* [Textblock]
****************

# Minecraft (Java) laeuft auf Linux besser als Windows, warum?



## Knogle (9. März 2019)

Ich grüße euch liebe Community.
Ich spiele inzwischen sehr gerne Minecraft mit vielen Modpacks, und nun mache ich das auch unter Linux.
Dazu nutze ich auf Windows 10 und Ubuntu den gleichen Launcher.
Es handelt sich dabei um den gleichen PC, und die gleiche Hardware.

Wenn ich auf Windows meine Modpacks spiele, bekomme ich ziemlich heftige Lags im Lategame, und die Chunks rendern oft nicht.

Bei dem gleichen Modpack mit den gleichen Launchereinstellungen auf Linux ist die Performance jedoch verdammt gut, und diese Probleme tauchen nicht im entferntesten auf.

Woran liegt das, und kriege ich das unter Windows auch so hin?

****************

* [Listeninhalt]
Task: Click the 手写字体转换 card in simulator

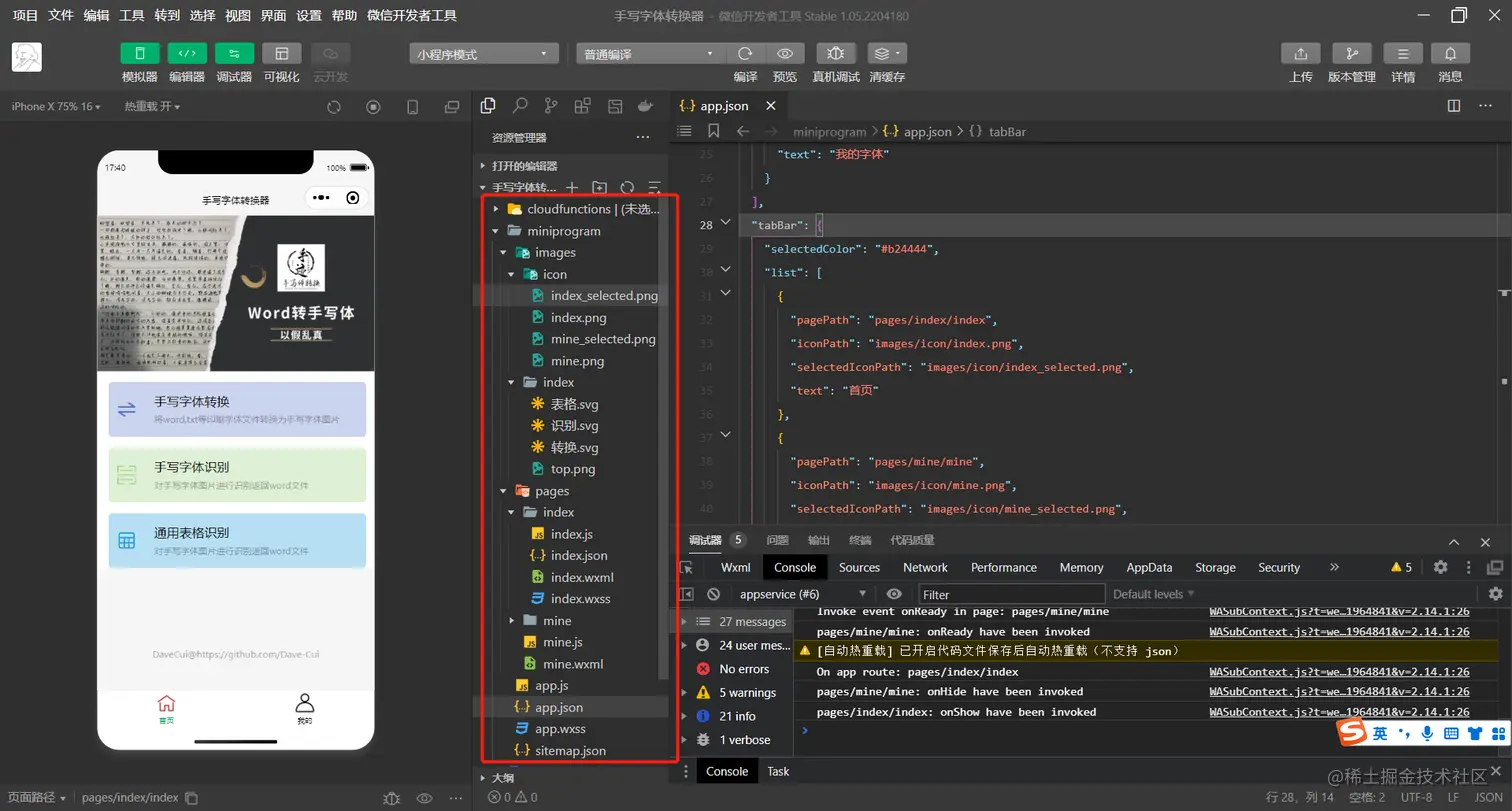Action: [237, 409]
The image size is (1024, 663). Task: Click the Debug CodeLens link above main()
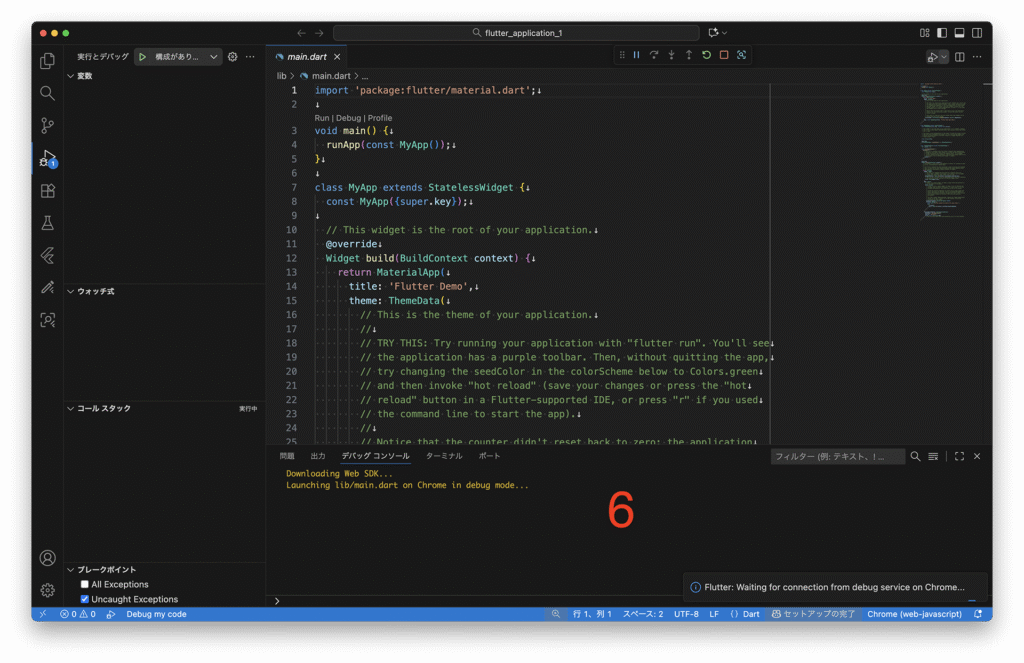(348, 118)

****************

* [Aufgabenstellung] Kannst du den Forenbeitrag über die Minecraft-Leistung unter Linux und Windows nach seinem letzten Satz fortsetzen?

* [Die Antwort]
----------



## Two-Face (9. März 2019)

Linux hat grundsätzlich die bessere Java-Performance, egal welche Anwendung.
Sicher kannst du das auch mit Windows optimieren, aber an die Effizienz unter Linux wirst du da nicht rankommen.

Wäre aber vielleicht interessant zu wissen, was den für Hardware im dem PC steckt?


----------



## Knogle (9. März 2019)

In meinem PC habe ich einen Ryzen R7 2700X, eine Radeon RX Vega 56 ,32GB RAM 3000MHz und eine 512GB NVMe SSD.


----------



## CoLuxe (9. März 2019)

Optifine hast du schon mit drin, oder?
Auf was steht denn deine Sichtweite?


----------



## Knogle (9. März 2019)

Meine Sichtweite steht auf 32.
Einstellungen sind auf beiden Betriebssystemen absolut identisch, genauso wie die verwendeten Mods etc.
OptiFine ist nicht drinnen, da das mit den verwendeten Modpacks crasht.


----------



## CoLuxe (9. März 2019)

Stell doch die Sichtweite nach unten. Auch mit 14 spielt es sich noch wunderbar.

Ich hab bisher jedes Modpack mit ein bisschen googlen mit Optifine zum laufen bekommen. Vllt. wirst du ja auch fündig.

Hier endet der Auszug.